Bei den meisten Unternehmen wird unter Lieferantenmanagement die Gestaltung, Lenkung und Entwicklung von Lieferantenbeziehungen verstanden, ohne dabei Beschaffungsrisiken näher zu betrachten. Unter Risiko versteht man die Gefahr, dass Ereignisse ein Unternehmen daran hindern, seine Ziele zu erreichen bzw. seine Strategien erfolgreich umzusetzen. Somit umfasst Risikomanagement alle notwendigen Maßnahmen zur Identifikation, Bewertung und Beherrschung von Risiken. Der Hauptfokus beim Lieferantenmanagement liegt dabei auf dem Management der Lieferantenbasis, der Lieferantenbewertung, -entwicklung und -integration – Risiken in der Beschaffung werden lediglich unter dem Versorgungsrisiko subsumiert. Dieser Ansatz greift aber zu kurz, da das Versorgungsrisiko meistens materialgruppenorientiert betrachtet wird und lieferantenbezogene Risiken, wenn überhaupt, nur unzureichend bewertet werden. Die steigende Anzahl von Insolvenzen und die Erfüllung von Local Content Anforderungen sind zwei Beispiele dafür, das lieferanten- und marktbezogene Risiken oft nur reaktiv gehandhabt werden. In diesem Zusammenhang ist es wichtig herauszustellen, dass die Risikoarten und das Ausmaß des Risikoeintritts stark von der Sourcing-Strategie abhängt.
Wegen der Wichtigkeit von Beschaffungsprozessen ist es für Unternehmen lebenswichtig geworden, Risiken durch ein Frühwarnsystem rechtzeitig zu erkennen, da diese sich bei deren Realisierung negativ auf die Erreichung vorgegebener Ziele (z.B. Bestandsreduzierung durch Kanban) oder auf die Umsetzung von Beschaffungsstrategien (z.B. Einstandspreisreduzierung durch Global Sourcing) auswirken würden. Aus diesem Grund ist ein effizientes Risiko-Management-System in der Beschaffung zu implementieren, um potentielle Beschaffungsrisiken zu identifizieren, zu bewerten und geeignete Handhabungsstrategien zu definieren.

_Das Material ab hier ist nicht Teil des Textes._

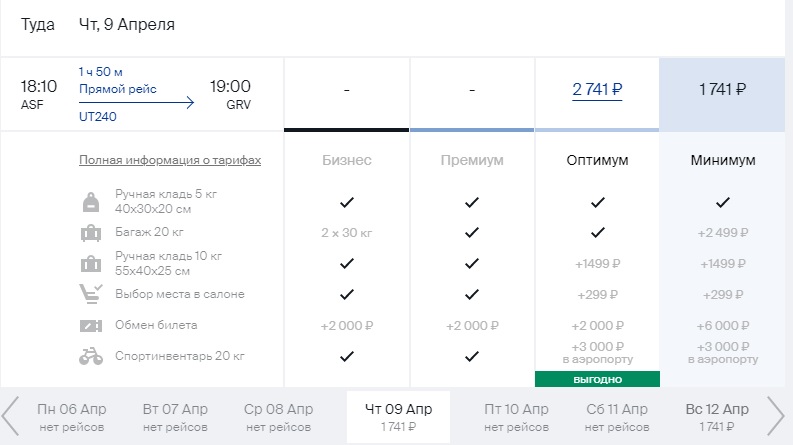Click the seat selection icon
The image size is (793, 445).
coord(91,294)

Bei der Konzepterstellung und Implementierung eines Risikomanagement-Systems in der Beschaffung sind zahlreiche Anforderungen zu erfüllen. Zum einen muss ein systematisches und einheitliches Vorgehen, das alle beschaffungsrelevanten Aktivitäten im In- und Ausland umfasst, beim Risikomanagementprozess definiert und implementiert werden. Grundvoraussetzung ist das frühzeitige und vollständige Erkennen aller wesentlichen Beschaffungsrisiken. Zum anderen muss aber auch die Risikoaffinität, d.h. die unternehmensindividuelle Festlegung der Risikobereitschaft, durch eine angemessene Risikopolitik definiert werden. Aufbauend auf der Risikoidentifikation ist es notwendig, die Einzelrisiken unter Berücksichtigung von Eintrittswahrscheinlichkeiten zu bewerten und Risikobeherrschungsmaßnahmen zur Absicherung zu definieren. Die Effizienz und Eignung dieser Maßnahmen muss in einem beschaffungsorientiertem Risikocontrolling laufend dokumentiert, überprüft und gegebenenfalls angepasst werden. Dieses Vorgehen muss aber immer im Zusammenhang mit der Wirtschaftlichkeit der Handhabung betrachtet werden.
Ein beschaffungsorientiertes Risikomanagement-System kann aufgrund der Beurteilungssystematik oder durch einen kontinuierlichen Verbesserungsprozess laufend optimiert werden, aber die Realität mit der Gesamtheit ihrer Störgrößen kann dennoch bewirken, dass sich Risiken realisieren und Schäden entstehen. Aus diesem Grund müssen Unternehmen trotz allem auf solche Fälle vorbereitet sein (z.B. durch Notfallpläne), um die Gefahr zu vermeiden, dass ein funktionierendes Risikomanagement-System nicht durch ein Krisenmanagement-System ersetzt wird.